Same performance & irq/s as kern.hz=1000 (due to limit at 2000 in iflib_netmap_timer_adjust & iflib_netmap_txsync)

*****************

Last test, this one I forced 'ticks' parameter to '1' in callout_reset_on on iflib_netmap_timer_adjust & iflib_netmap_txsync
by increasing the 2000 limit to 20000 in both functions
and put an insame value for kern.hz

/boot/loader.conf:
kern.hz=10000

pkt-gen result:
345.415939 main_thread [2639] 14.880 Mpps (14.890 Mpkts 7.142 Gbps in 1000699 usec) 430.97 avg_batch 99999 min_space
346.429134 main_thread [2639] 14.880 Mpps (15.076 Mpkts 7.142 Gbps in 1013196 usec) 432.17 avg_batch 99999 min_space

29000 irq/s

Same performance as FreeBSD 11

Looks like callout_reset_on to iflib_timer have a look high delay.
Comment 9 Vincenzo Maffione freebsd_committer 2020-08-31 22:05:59 UTC
Thanks a lot for the tests.
I think the way netmap tx is handled right now needs improvement.

As far as I can tell, in your setup TX interrupts are simply not used (ix and ixl seem to use softirq for TX interrupt processing).
Your experiments with increasing kern.hz cause the interrupt rate of the OS timer to increase, and therefore causing the iflib_timer() routine to be called more often.
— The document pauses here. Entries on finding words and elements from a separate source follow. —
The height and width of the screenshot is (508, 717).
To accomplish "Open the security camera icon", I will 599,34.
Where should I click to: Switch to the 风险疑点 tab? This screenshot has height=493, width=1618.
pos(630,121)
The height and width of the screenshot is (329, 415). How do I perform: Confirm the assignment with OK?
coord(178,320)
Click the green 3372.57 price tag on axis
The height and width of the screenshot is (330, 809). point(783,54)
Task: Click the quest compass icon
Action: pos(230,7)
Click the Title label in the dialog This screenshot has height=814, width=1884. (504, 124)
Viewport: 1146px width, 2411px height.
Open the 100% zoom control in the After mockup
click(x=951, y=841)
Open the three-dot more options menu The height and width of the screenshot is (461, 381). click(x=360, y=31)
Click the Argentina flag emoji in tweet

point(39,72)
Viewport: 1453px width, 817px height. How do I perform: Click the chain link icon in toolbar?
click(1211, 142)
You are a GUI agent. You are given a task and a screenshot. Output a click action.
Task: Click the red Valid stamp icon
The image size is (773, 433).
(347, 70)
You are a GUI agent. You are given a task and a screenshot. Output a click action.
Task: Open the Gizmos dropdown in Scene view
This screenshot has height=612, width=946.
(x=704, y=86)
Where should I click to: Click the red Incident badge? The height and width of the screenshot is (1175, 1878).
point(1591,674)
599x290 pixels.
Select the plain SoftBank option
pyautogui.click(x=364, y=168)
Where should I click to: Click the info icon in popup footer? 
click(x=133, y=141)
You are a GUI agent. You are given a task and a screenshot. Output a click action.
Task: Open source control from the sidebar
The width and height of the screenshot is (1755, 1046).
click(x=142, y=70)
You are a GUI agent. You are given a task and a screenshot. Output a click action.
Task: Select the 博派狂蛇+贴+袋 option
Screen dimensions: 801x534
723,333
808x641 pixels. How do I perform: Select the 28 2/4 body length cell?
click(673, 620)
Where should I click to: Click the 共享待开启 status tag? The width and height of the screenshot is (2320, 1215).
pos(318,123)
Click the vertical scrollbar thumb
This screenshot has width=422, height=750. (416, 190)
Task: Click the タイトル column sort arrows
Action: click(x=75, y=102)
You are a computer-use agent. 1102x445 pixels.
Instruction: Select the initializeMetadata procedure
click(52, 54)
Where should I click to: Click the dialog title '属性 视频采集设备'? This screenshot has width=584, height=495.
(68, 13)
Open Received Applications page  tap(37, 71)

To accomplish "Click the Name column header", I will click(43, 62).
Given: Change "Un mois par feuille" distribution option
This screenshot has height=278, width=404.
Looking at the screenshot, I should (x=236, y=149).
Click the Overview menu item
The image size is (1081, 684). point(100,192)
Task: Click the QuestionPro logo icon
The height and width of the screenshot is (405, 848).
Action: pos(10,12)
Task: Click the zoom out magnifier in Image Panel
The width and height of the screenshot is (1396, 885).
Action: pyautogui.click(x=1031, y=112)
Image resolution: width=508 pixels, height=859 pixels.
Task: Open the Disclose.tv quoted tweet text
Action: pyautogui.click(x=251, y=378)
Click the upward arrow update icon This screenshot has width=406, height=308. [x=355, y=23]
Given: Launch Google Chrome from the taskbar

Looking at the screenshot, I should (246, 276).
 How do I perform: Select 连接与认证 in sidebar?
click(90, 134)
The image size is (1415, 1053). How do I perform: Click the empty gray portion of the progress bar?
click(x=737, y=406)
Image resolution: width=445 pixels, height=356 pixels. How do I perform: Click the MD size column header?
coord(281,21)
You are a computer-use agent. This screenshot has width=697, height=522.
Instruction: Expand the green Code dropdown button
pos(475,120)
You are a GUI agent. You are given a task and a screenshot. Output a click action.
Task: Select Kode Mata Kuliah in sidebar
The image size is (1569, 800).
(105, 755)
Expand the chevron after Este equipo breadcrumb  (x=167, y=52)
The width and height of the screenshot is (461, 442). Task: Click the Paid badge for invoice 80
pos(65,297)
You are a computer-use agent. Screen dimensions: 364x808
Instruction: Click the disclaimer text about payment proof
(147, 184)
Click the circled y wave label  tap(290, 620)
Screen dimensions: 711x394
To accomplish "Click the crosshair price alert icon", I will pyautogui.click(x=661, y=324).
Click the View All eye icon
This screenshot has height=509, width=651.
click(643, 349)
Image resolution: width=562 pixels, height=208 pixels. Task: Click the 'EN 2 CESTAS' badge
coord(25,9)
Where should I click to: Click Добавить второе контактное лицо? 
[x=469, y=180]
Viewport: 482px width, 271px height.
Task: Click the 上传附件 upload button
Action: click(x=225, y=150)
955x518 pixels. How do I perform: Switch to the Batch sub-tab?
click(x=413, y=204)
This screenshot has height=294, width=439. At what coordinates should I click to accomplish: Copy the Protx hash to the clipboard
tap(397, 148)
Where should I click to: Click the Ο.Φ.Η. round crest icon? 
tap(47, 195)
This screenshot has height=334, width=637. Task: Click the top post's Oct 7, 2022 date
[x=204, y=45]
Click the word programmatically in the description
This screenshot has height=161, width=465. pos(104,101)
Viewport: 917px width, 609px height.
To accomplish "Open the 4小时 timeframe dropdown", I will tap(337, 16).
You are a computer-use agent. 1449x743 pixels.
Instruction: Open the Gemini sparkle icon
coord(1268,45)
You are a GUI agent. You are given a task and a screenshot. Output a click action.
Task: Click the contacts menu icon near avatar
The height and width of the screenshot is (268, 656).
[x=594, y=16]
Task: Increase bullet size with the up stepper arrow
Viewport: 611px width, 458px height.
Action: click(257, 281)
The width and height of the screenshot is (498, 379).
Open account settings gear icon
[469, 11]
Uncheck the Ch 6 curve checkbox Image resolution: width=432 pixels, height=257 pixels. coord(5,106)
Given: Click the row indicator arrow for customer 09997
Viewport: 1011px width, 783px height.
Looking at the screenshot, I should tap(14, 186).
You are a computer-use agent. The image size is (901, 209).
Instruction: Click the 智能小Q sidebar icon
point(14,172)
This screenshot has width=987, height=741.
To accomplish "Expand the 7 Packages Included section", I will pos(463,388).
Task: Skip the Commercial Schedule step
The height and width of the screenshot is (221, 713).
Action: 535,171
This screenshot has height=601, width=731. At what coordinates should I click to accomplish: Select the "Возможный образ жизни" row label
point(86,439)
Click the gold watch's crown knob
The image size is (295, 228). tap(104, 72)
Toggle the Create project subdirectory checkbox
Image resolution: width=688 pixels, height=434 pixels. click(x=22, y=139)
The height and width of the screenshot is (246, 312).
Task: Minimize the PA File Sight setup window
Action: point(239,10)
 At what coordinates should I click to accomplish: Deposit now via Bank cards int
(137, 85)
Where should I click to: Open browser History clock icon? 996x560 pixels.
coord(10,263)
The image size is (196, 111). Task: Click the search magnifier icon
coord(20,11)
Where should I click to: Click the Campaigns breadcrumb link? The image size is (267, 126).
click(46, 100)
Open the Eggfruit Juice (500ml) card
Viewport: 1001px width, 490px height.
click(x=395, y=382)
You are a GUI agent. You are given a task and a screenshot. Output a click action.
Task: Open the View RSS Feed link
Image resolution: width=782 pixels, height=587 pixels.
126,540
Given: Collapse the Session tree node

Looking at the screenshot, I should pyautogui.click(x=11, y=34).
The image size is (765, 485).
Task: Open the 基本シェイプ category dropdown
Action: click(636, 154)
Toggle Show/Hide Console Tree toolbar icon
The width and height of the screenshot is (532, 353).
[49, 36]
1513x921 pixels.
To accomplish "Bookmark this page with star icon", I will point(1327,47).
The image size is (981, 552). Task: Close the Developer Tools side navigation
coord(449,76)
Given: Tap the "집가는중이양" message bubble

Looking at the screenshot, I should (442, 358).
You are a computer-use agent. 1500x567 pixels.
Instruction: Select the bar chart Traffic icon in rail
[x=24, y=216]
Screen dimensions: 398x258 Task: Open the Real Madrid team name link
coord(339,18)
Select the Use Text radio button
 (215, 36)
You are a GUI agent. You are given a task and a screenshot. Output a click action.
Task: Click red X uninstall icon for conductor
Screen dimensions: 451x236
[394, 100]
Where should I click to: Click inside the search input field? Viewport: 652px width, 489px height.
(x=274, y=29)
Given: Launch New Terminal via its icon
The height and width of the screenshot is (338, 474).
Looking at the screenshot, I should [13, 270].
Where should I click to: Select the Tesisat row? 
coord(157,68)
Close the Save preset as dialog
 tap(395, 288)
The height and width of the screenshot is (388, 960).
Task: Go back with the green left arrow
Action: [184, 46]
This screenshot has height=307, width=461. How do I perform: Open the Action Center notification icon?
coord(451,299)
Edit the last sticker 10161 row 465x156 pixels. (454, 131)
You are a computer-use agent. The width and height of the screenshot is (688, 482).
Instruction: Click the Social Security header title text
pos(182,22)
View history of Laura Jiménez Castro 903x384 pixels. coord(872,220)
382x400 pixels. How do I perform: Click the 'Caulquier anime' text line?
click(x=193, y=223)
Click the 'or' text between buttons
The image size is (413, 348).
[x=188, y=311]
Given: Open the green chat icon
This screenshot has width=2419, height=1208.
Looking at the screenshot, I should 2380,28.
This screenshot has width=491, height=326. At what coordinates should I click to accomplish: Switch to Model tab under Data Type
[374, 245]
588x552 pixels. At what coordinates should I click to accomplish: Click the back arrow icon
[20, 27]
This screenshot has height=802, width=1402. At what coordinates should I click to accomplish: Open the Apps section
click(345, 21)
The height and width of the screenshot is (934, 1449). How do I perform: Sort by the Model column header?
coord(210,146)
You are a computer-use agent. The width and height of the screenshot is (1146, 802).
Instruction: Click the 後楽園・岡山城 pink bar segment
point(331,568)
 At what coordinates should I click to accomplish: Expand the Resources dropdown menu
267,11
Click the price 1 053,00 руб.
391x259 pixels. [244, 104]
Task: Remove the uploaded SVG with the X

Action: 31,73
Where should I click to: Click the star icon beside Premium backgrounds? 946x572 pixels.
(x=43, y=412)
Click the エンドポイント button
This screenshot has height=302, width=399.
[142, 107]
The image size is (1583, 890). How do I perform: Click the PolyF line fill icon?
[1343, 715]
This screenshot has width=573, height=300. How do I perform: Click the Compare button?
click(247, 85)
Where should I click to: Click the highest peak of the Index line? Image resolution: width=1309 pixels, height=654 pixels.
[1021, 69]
Being called more often, the TX ring is cleaned up (TX credits update) more often and therefore the application can submit new TX packets more often, hence the improved pps.

However, clearly increasing kern.hz is not a viable approach.
I think we should try to use a separate timer for netmap TX credits update, using higher resolution (e.g. callout_reset_sbt_on()), and maybe try to dynamically adjust the timer period to become smaller when transmitting at high rate, and lower when transmitting ad low rate.
I'll try to come up with an experimental patch in the next days.
Comment 10 Eric Joyner freebsd_committer 2020-09-15 17:31:38 UTC
(In reply to Vincenzo Maffione from comment #9)

Any update? This might be something to get into 12.2 if we can.
Comment 11 Vincenzo Maffione freebsd_committer 2020-09-20 21:11:21 UTC
(In reply to Eric Joyner from comment #10)

Not yet. I've been AFK for a couple of weeks. I should be able to work on it this week.